Work instruction
If a line in the records contains the word "computer", count it; state the resulting number and nothing more.

Input records
________________________
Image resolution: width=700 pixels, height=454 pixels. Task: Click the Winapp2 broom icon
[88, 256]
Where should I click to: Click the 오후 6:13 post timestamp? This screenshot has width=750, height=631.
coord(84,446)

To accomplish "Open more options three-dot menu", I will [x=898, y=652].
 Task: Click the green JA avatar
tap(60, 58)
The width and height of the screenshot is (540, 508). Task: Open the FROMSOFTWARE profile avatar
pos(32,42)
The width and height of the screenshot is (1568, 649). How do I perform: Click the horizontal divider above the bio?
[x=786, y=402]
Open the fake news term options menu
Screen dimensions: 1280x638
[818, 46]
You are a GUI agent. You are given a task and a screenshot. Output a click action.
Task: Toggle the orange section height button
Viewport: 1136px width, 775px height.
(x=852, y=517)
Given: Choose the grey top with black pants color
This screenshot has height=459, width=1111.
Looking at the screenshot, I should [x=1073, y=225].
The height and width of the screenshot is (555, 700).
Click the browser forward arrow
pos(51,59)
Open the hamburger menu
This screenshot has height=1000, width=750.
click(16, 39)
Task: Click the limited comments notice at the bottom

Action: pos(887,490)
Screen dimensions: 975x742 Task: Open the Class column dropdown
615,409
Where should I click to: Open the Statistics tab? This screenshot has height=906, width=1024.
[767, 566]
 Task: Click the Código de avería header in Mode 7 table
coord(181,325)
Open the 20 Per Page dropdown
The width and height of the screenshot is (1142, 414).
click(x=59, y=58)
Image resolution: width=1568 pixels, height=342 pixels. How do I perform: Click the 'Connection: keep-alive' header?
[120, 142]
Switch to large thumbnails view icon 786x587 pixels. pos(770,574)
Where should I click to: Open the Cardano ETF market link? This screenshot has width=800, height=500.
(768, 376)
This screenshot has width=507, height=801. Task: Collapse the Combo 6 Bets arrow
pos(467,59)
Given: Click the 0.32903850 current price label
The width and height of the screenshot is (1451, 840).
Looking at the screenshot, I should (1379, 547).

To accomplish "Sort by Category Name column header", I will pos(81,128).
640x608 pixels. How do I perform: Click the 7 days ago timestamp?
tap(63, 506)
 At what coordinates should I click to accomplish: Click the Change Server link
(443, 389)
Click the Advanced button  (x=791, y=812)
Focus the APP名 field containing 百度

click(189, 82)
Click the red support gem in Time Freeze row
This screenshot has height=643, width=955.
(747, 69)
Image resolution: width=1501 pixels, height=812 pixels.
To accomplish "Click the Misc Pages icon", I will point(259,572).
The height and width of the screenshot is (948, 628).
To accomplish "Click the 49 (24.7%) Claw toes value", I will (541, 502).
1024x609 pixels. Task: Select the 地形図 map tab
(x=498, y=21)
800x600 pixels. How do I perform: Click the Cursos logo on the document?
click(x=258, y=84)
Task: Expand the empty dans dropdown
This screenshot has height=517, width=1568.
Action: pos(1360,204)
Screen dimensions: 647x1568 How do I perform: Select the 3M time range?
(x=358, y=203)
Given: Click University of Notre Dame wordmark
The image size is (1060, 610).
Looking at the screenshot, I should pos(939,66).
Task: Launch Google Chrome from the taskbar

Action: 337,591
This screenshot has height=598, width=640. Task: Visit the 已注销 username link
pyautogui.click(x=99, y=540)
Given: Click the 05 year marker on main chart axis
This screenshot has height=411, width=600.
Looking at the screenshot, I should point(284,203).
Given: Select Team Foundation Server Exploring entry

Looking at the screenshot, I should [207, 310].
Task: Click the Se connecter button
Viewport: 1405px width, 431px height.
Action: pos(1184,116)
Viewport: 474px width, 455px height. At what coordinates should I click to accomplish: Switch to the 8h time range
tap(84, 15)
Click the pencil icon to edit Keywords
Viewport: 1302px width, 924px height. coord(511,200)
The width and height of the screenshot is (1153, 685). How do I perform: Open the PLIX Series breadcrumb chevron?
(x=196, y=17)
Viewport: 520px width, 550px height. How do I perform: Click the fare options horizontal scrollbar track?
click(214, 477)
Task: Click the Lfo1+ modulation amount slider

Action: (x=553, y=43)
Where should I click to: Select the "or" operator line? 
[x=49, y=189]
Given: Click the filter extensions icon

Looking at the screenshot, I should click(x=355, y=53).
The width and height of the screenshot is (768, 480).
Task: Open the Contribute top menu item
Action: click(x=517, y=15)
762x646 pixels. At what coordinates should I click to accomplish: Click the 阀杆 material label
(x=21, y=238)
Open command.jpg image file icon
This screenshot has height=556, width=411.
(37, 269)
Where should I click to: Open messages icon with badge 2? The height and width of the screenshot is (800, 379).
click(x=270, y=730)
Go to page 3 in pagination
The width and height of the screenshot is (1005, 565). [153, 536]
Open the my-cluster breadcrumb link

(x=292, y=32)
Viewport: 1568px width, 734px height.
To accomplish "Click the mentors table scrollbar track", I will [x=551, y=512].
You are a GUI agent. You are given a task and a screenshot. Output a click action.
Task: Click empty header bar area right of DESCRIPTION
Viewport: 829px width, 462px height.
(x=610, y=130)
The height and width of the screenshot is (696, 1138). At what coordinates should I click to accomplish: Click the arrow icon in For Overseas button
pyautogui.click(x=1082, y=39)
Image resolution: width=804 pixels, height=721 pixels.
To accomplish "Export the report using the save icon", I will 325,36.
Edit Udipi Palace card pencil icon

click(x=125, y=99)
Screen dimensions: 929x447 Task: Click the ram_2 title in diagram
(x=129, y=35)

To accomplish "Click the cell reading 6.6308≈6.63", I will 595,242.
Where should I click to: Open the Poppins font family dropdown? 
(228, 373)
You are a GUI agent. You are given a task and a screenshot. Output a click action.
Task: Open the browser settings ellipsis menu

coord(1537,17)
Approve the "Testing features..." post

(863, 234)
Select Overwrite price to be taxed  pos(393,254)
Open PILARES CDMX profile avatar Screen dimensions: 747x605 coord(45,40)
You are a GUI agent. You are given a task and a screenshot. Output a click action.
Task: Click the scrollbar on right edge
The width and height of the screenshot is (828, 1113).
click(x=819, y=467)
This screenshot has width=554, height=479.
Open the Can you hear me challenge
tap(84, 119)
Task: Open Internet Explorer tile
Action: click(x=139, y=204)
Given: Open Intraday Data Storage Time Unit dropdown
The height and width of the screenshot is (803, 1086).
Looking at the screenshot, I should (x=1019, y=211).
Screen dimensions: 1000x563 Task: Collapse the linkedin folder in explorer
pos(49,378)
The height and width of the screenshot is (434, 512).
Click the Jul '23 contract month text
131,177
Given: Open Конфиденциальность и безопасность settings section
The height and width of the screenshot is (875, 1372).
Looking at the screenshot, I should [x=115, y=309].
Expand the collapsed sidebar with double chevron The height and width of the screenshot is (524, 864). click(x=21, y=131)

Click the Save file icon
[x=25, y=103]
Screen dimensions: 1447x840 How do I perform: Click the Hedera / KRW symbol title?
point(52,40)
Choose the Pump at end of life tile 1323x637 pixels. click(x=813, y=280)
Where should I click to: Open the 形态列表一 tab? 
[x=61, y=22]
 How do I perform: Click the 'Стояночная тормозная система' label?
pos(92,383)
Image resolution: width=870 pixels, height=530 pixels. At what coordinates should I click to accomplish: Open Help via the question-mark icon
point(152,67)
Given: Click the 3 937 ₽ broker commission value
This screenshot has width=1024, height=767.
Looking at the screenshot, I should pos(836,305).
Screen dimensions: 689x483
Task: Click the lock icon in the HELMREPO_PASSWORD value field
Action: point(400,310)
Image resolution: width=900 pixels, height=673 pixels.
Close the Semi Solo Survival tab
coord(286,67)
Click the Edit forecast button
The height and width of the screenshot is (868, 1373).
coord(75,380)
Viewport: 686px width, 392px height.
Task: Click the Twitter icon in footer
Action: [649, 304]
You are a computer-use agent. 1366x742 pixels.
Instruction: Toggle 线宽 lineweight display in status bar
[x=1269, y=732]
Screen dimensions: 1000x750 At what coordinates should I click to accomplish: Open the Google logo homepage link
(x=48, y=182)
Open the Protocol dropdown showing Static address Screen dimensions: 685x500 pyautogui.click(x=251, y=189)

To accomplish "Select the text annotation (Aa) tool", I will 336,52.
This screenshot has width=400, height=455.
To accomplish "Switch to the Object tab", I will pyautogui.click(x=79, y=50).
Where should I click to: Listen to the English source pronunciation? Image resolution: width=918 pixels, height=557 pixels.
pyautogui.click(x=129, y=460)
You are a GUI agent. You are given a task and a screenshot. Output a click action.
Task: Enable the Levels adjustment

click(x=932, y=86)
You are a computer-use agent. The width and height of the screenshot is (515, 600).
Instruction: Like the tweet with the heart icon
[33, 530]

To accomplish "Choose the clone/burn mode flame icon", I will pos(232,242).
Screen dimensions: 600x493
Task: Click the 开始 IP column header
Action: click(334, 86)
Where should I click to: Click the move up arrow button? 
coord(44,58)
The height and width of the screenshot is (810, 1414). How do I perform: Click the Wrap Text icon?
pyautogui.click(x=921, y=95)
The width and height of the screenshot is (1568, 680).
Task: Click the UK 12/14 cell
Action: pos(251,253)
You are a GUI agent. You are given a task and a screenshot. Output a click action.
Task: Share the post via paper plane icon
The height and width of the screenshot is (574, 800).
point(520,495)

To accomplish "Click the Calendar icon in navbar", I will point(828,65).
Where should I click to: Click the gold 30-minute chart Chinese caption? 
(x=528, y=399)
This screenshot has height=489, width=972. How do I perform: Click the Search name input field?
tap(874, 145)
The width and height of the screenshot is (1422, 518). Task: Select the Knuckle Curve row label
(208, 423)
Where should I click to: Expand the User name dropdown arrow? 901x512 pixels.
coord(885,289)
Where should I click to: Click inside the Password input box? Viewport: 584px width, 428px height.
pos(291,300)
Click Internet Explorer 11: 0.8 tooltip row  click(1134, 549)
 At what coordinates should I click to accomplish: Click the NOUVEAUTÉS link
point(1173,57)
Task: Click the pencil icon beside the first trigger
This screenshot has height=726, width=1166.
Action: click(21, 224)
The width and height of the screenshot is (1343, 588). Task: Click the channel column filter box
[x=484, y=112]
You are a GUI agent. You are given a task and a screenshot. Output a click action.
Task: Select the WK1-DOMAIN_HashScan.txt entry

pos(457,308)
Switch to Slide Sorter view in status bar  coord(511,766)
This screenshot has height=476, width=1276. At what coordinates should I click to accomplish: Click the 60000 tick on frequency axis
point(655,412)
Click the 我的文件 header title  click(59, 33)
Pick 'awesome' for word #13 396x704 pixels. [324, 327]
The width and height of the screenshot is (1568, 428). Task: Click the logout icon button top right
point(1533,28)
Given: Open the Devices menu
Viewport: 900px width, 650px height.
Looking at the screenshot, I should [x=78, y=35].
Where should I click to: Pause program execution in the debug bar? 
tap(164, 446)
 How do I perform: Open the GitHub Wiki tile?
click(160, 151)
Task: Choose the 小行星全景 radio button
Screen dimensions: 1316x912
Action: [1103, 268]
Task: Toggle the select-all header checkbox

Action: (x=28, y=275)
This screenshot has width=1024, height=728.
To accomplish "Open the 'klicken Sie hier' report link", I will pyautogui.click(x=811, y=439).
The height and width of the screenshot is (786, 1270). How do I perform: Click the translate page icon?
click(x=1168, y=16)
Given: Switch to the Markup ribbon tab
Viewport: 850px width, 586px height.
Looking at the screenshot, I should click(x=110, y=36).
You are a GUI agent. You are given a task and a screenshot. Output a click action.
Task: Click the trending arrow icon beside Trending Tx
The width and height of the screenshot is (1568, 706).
________________________
Written solution
2